Thursday 10 January 2019

Angular 6 Services

Angular Services


Angular services concept always confuses newbies with server side REST services. If you are still not sure what it is, I will recommend you to read Angular documentation

Angular Services have responsibility to provide application data/business logic to components. Components should take/provide data to service and function as glue between view and service. It is service who can decide whether to provide mock data or go to server and fetch data from database/file/another service(s) etc.

Ideally, services should be feature oriented. You have choice to build a giant service class or micro services collections. In first approach, there shall be only one service which shall contain all business logic and shall be provided via Angular Dependency Injection in all components within system. Issue with this approach is, giant service class shall get bloated eventually leading performance issue. Every component shall get injected with service and functionality which is not required to consumer component at all. Do you think it is good?

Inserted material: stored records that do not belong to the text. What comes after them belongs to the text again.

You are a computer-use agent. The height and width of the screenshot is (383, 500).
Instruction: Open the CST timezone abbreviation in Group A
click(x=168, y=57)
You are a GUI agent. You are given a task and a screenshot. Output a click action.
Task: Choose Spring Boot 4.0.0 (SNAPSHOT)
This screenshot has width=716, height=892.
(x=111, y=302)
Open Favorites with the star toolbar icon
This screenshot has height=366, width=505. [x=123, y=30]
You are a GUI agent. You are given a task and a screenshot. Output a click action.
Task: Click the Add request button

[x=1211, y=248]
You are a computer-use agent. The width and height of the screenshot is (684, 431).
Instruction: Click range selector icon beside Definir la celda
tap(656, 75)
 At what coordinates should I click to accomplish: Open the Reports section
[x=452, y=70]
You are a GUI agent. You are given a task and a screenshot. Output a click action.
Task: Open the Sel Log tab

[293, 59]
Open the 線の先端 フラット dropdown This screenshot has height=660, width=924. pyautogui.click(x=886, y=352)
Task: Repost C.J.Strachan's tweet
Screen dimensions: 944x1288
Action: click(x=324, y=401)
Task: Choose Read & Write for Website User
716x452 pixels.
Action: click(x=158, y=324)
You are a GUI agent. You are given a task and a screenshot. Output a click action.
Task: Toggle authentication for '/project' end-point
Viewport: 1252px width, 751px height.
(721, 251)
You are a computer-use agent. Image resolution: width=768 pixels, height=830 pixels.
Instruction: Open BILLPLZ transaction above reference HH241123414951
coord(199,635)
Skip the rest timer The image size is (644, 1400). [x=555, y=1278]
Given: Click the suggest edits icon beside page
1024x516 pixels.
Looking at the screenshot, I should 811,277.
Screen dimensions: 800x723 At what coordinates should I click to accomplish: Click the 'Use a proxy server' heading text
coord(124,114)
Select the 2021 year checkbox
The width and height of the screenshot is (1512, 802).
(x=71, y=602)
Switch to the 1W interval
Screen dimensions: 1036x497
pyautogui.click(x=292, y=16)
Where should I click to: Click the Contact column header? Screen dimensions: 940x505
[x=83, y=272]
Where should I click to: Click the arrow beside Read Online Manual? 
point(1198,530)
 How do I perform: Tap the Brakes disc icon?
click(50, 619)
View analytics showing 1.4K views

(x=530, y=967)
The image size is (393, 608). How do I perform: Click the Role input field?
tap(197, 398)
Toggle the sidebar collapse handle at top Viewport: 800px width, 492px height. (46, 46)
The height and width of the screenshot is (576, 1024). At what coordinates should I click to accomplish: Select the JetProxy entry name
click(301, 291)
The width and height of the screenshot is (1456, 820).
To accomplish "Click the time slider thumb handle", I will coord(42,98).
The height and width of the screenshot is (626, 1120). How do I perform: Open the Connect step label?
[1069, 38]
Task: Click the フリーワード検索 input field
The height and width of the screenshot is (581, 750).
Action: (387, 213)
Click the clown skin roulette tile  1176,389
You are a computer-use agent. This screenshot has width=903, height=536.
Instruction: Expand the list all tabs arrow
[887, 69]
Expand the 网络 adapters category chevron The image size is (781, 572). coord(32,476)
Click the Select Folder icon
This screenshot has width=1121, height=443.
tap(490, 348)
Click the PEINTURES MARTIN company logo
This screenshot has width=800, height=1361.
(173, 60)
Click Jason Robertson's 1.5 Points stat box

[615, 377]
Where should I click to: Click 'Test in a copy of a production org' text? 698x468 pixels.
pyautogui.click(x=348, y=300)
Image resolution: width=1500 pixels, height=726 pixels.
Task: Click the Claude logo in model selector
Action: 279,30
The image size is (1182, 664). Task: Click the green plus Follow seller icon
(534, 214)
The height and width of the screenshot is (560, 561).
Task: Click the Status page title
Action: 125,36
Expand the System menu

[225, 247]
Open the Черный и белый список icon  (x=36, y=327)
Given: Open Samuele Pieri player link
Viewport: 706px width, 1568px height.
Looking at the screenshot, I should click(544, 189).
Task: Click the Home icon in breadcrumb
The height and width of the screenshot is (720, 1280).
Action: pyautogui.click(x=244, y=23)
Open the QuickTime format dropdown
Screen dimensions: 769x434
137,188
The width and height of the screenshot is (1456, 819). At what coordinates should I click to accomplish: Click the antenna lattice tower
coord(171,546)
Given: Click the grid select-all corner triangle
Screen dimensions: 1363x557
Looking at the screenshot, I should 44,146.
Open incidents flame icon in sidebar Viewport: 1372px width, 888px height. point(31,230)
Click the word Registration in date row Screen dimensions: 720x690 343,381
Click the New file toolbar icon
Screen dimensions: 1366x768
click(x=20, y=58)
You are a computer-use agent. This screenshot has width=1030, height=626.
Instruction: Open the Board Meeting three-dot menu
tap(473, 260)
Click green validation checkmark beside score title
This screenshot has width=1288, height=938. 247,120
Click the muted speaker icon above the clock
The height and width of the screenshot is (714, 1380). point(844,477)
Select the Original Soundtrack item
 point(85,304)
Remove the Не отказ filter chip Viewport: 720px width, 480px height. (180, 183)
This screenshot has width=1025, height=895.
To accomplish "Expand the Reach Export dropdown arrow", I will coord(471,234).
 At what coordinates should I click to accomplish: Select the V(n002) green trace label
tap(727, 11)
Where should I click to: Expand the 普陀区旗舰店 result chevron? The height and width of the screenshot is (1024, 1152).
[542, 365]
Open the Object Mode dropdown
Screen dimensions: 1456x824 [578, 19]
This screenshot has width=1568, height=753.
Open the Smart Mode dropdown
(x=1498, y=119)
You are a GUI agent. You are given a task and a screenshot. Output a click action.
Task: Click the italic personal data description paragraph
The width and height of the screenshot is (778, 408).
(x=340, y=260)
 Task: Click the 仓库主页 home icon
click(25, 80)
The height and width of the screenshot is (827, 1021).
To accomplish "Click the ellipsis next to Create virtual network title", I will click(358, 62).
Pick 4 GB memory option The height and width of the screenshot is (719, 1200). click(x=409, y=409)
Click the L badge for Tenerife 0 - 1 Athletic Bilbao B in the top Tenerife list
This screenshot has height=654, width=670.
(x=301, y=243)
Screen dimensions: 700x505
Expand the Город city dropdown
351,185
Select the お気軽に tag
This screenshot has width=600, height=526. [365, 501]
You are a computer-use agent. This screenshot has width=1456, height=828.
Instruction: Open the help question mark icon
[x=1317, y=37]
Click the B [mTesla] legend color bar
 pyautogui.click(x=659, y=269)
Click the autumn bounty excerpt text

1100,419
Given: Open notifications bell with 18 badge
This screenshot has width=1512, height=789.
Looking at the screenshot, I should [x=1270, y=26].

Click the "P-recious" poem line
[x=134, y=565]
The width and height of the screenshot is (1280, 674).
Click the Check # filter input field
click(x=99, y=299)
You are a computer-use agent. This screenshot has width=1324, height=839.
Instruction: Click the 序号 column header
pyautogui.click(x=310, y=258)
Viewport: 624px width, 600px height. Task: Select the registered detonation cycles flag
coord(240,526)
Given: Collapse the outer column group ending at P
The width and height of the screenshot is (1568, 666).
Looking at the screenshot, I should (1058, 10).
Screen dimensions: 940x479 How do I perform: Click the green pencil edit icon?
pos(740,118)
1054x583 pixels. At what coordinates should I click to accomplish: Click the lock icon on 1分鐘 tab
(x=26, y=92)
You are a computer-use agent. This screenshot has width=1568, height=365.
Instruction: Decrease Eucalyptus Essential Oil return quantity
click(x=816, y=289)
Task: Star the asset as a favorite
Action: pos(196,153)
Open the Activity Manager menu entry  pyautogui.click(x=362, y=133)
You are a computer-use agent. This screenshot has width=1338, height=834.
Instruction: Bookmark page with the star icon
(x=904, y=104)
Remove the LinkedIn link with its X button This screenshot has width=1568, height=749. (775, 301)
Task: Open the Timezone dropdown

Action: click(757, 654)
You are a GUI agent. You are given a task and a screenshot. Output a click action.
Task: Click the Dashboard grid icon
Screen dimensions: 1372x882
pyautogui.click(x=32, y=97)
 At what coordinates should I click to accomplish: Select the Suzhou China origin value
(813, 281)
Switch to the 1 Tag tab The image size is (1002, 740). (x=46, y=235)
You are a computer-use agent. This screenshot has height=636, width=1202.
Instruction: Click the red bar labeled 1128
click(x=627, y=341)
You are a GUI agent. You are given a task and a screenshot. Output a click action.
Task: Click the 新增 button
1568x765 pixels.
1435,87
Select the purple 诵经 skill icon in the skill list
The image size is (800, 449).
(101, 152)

In second approach (followed widely), feature specific micro service gets built. For example, if your system have Login, SignUp, Dashboard components then you shall build LoginService, SignUpService, DashboardService and so on. Each service shall contain functionality required for specific targeted component. Now this design looks good, isn’t it?

Problem?


While building big and complex Single Page Application using Angular, you shall soon end up with hundreds and thousands of component classes. Having said so, you shall have similar number of Angular services injected. What is the problem here?

No matter how good naming convention you have followed for building components and services, there shall be time required to figure out specific name of service for specific class. Also you may end up writing duplicate service class with slightly different name for same component than other team built. If you are working in Extreme Programming model, your frontend developers are supposed to keep switching between modules/components/features. It should not take much time for them to figure out components and services associated.

Solution


We can solve this problem using Facade design pattern.

Facade Design Pattern

Facade discusses encapsulating a complex subsystem within a single interface object. This reduces the learning curve necessary to successfully leverage the subsystem. It also promotes decoupling the subsystem from its potentially many clients.

The Facade object should be a fairly simple advocate or facilitator. It should not become an all-knowing oracle or “god” object.